Some of the mail I received after last editorial questioned whether interoperability is something to shoot for at all—whether it wouldn’t be better to just scrap Windows and use Linux exclusively. If Linux applications fulfill your needs better than the Windows applications you’re running today—if they’re better built, or have features you need that the Windows versions don’t have—then sure, using Linux applications is a good plan. But if that’s not the case, let’s hold onto Windows until an alternative is ready, okay?
Think of OSs as a means of transportation. I lived in the Washington, DC area for about 10 years. Traffic conditions in the DC metro area stink, to put it politely. People waste hours every day commuting, the pollution from exhaust fumes is dreadful, parking fees in the city are high, and accidents kill or injure countless people every year. Clearly, driving is an imperfect means of getting around. But the trouble is, there aren’t many viable alternatives. There’s a commuter train, but that’s already crowded as it is, and most people live too far from work to make biking or walking practical. Before they throw out driving as a means of transportation, the people of the DC metro area need an alternative that can take over the role that the imperfect option of driving is currently filling.
Even if Windows were the OS equivalent of DC traffic (and that constitutes a vast overstatement), we’d be dumb to throw it out when the alternatives can’t yet keep up with users' needs. Before rooting for Linux to take the place of Windows, ask yourself this: Is Linux ready to become the OS of choice?
Nothing says that Linux applications are inherently better than Windows applications. Right now, enthusiasts—people who are eager to make Linux perform as well as it can—build Linux’s applications and drivers. What happens when the development pool expands to include people who have less personal interest in the success of the OS? And can the existing applications keep up with the needs of the current user base? Can Linux do everything that people count on Windows NT and Windows 9x to do, however imperfectly?
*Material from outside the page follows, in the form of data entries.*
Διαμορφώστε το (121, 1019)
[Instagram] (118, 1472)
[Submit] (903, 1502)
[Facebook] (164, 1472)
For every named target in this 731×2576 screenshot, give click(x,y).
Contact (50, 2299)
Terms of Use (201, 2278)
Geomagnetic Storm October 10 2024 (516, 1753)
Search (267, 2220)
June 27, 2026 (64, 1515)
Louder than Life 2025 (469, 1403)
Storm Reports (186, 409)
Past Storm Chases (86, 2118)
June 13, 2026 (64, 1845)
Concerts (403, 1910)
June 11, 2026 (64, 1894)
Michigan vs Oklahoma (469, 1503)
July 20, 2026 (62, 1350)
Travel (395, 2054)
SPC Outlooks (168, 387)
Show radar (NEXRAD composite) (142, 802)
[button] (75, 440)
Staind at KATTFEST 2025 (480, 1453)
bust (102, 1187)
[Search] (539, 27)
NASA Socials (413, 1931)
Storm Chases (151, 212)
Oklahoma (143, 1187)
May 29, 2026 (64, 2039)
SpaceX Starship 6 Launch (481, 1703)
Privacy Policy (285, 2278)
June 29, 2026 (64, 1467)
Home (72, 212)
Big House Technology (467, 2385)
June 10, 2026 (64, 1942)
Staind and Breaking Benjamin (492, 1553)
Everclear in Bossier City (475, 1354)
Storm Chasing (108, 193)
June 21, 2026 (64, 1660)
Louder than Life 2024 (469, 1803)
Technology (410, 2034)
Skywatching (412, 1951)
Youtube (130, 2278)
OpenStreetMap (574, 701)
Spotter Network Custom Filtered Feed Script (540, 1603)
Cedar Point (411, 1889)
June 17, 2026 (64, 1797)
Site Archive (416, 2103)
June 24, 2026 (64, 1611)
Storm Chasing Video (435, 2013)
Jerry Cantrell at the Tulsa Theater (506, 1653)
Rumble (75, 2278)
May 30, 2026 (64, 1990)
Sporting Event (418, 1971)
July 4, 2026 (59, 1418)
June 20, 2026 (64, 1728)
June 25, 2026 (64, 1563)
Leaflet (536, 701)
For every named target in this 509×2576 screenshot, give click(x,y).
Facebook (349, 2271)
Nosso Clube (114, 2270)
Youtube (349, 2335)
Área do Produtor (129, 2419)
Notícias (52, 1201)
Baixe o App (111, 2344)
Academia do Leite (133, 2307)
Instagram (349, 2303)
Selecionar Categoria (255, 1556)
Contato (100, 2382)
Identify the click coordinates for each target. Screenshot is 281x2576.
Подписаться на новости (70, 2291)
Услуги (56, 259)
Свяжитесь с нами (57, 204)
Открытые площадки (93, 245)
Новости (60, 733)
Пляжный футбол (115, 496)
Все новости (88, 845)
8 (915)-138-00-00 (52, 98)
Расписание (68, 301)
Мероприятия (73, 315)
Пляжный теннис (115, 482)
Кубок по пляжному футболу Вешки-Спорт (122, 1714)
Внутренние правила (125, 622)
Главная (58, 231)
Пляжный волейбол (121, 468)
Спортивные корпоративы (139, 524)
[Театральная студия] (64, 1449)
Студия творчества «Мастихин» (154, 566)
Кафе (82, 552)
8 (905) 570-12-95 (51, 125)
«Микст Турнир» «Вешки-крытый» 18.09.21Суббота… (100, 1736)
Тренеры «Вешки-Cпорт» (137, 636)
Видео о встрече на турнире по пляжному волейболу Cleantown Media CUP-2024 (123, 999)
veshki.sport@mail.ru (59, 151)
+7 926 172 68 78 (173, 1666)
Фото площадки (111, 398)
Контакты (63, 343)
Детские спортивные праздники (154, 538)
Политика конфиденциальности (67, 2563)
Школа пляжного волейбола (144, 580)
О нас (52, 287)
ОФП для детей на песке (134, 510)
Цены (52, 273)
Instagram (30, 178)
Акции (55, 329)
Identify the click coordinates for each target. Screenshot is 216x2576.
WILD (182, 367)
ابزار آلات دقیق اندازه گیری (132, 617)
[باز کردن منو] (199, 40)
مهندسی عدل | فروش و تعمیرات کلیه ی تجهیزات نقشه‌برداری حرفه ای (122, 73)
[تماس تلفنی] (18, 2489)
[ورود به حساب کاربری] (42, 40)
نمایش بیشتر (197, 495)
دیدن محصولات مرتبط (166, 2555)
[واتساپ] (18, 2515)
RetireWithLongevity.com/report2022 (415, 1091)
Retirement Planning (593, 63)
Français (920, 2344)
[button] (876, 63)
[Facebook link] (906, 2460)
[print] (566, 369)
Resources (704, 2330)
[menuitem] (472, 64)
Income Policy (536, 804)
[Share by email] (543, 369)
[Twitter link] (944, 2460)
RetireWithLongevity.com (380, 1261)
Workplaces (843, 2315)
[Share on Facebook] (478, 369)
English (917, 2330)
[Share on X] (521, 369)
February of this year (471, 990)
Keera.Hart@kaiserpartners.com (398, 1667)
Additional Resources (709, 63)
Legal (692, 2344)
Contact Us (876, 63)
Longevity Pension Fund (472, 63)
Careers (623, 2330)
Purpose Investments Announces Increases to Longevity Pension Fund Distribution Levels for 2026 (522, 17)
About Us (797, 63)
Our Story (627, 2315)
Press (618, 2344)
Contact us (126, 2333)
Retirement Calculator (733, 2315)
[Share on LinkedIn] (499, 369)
I’m not saying that Linux is inferior to Windows. In some environments, it’s the better choice because of its mutable nature and lower hardware requirements. Nor am I saying that Linux supporters shouldn’t work to improve the OS. I’d love to see Linux become a viable option to NT, if for no other reason than the fact that NT would benefit from a little healthy competition. But no matter how much of a Linux supporter you are, I think you’ll agree that the benefits of the interoperability of thin-client computing are obvious. People count on their applications, whether those applications run under NT or another OS. Any option such as thin-client computing that doesn’t tie you to one OS and doesn’t penalize you for using more than one OS (as with terminal emulation, for example) is a Good Thing in my book.